[Assignment]:
Please go line by line and repeat the data below exactly, with no images.

[Source records]:
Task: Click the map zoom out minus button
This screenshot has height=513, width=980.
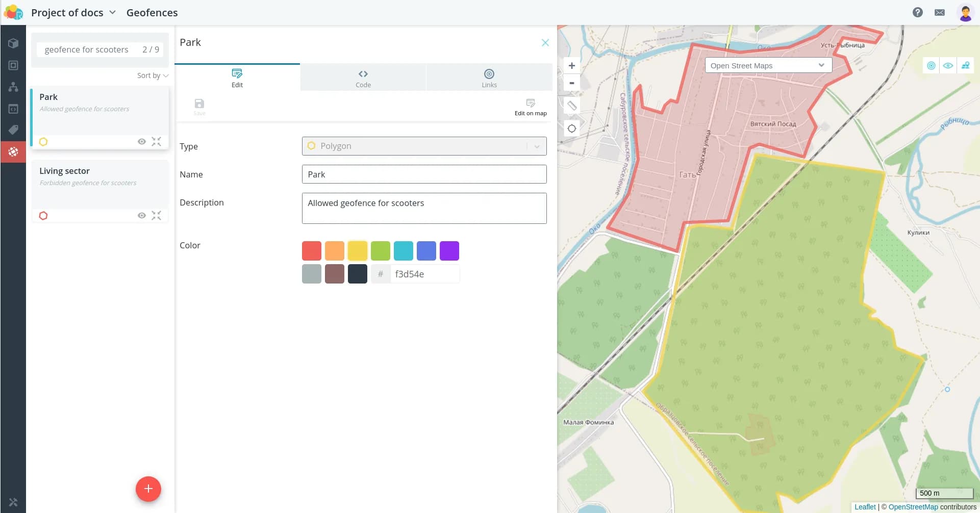Action: 571,83
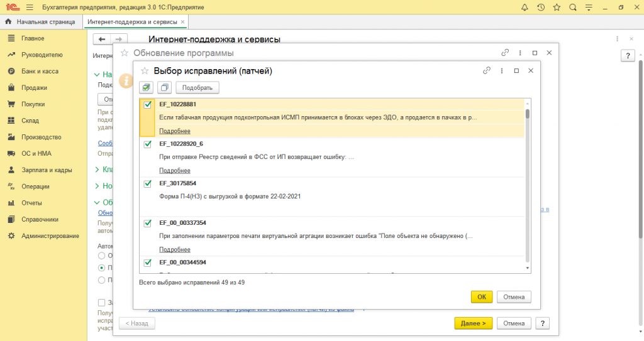Add patch selection dialog to favorites star
The image size is (644, 341).
click(145, 71)
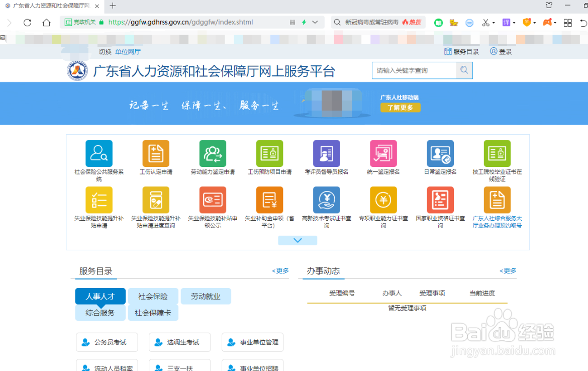Viewport: 588px width, 371px height.
Task: Open the browser address bar dropdown
Action: [x=314, y=22]
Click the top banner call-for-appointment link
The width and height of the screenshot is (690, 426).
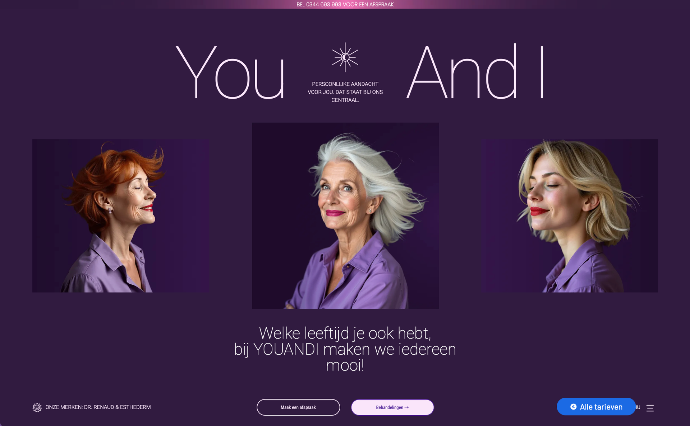pyautogui.click(x=345, y=4)

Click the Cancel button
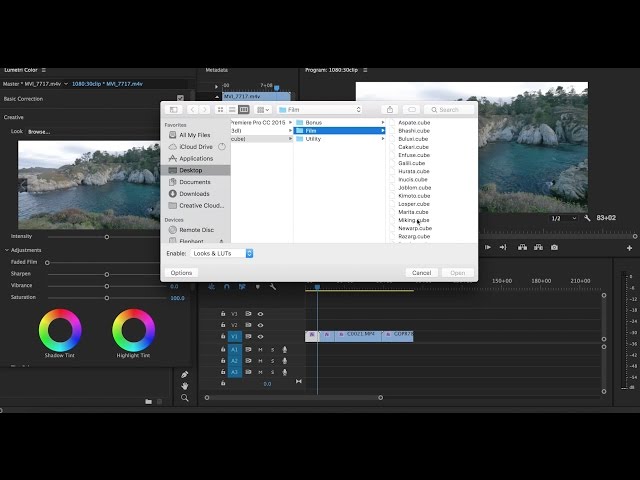point(422,272)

[Written solution]:
Task: Click the map zoom out minus button
This screenshot has height=513, width=980.
Action: 571,83
Add patch selection dialog to favorites star
The image size is (644, 341).
click(145, 71)
Viewport: 588px width, 371px height.
Task: Open the browser address bar dropdown
Action: [x=314, y=22]
Click the top banner call-for-appointment link
The width and height of the screenshot is (690, 426).
pyautogui.click(x=345, y=4)

Click the Cancel button
point(422,272)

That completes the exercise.